In the short run, a serious physical squeeze and possibly a successful "corner" may develop in the silver market. In the longer run, of course, the silver price will rise enough to induce a flow of silver from private hoards of bullion, silverware, and jewelry which will clear the market. In the grain market, farmers and grain elevators aggressively hedged all price rallies; when the grain bull market finally materialized, difficulties were experienced by these commercial shorts and these difficulties helped fuel the bull move. It is our guess that something similar is likely to occur eventually in the silver market.
Gold Watch, February 4,1998
Silver
HI HO SILVER!
Warren Buffet Rides Again!
It has been our position that:
The silver market has been in a large deficit. The decline in Comex silver stocks was largely due to this deficit. Silver would rise, progressively detaching itself from gold, as there are no central bank supplies of silver as there are of gold. There was one very large short side spec in silver.
So was Phibro, who has just been sued for market manipulation. This long side play has been criticized by Martin Armstrong of Princeton Economics in reports which have been widely read on the Internet. Armstrong was the reputed large short side spec in silver in 1997. Armstrong's complaints about manipulation in silver suggested to some that he remained short.
If today's press reports are true, Warren Buffet is at least one of the long side speculators in silver. This is very ironic. In 1995, Phibro purchased a huge silver position on the grounds that the market was in a large deficit. Phibro eventually sold its position, with some reluctance. Now, two years later, Buffet has taken a similar position with no doubt the same rationale.
The market's believe Buffet is god. Everyone may now try to buy silver. The Comex trend following funds are already very long. Alas for Martin Armstrong, if he is still short. The existence of a large deficit in silver and the inevitability of a significant rise in the silver price has been obvious since Phibro made its initial move in 1995. It has been remarkable how long it took for "rational expectations" to take hold in this market.
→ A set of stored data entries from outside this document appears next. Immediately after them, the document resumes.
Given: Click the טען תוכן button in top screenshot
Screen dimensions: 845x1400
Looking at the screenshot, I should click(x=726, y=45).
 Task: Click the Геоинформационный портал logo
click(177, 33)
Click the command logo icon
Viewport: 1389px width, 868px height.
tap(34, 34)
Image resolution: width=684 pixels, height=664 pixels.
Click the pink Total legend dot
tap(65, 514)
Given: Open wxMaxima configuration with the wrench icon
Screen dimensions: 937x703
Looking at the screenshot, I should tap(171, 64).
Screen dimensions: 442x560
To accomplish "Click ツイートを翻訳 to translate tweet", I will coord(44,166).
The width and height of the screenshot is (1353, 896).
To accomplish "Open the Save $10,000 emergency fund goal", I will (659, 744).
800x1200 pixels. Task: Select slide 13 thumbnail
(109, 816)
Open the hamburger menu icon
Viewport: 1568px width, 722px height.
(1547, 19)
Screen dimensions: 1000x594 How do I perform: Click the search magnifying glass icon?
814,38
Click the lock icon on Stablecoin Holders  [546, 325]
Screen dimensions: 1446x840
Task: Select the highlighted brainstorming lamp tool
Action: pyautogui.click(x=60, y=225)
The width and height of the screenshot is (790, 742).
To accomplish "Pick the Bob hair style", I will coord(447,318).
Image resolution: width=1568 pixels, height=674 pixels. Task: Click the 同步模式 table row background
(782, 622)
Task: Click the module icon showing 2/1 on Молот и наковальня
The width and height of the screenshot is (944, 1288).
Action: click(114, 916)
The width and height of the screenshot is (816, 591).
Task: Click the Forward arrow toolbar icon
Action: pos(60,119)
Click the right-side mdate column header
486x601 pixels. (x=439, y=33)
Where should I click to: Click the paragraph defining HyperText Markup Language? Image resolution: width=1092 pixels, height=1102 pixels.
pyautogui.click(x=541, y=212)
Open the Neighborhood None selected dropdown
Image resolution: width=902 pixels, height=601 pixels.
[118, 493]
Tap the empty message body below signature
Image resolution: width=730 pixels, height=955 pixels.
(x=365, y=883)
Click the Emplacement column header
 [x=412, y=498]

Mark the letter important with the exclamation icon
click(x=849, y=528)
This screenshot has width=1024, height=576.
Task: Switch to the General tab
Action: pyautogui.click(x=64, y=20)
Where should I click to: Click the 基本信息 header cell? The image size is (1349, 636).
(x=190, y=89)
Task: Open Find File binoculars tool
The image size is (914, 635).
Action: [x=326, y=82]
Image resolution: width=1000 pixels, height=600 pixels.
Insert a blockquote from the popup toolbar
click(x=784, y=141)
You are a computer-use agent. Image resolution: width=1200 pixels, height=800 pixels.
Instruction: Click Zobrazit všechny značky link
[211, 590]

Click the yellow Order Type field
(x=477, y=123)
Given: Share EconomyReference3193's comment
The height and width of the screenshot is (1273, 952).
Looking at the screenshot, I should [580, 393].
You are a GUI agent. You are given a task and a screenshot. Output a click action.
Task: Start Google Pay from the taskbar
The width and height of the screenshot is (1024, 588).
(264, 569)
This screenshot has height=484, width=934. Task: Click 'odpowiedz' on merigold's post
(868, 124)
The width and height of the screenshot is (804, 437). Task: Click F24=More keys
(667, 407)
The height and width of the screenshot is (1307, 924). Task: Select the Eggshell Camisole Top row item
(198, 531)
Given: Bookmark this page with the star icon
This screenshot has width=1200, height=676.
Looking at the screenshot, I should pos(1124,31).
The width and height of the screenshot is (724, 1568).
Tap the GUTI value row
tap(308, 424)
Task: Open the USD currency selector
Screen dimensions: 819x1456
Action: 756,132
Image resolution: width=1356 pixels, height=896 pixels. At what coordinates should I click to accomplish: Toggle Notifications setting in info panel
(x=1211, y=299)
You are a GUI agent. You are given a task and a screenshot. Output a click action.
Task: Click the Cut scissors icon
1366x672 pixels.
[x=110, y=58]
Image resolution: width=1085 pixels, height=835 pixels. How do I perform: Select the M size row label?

Now that Buffet has taken a long position, the pendulum will probably swing; the markets will probably assume that what should have been obvious years ago is now obvious and they will probably act accordingly.
Will the markets view Buffet's move as an isolated act or a move away from bonds and deflation toward real assets and reflation? The latter interpretation could lead market participants to focus on gold's positive long run supply/demand fundamentals rather than threats of global deflation and central bank selling and encourage a renewed phase of short covering in gold.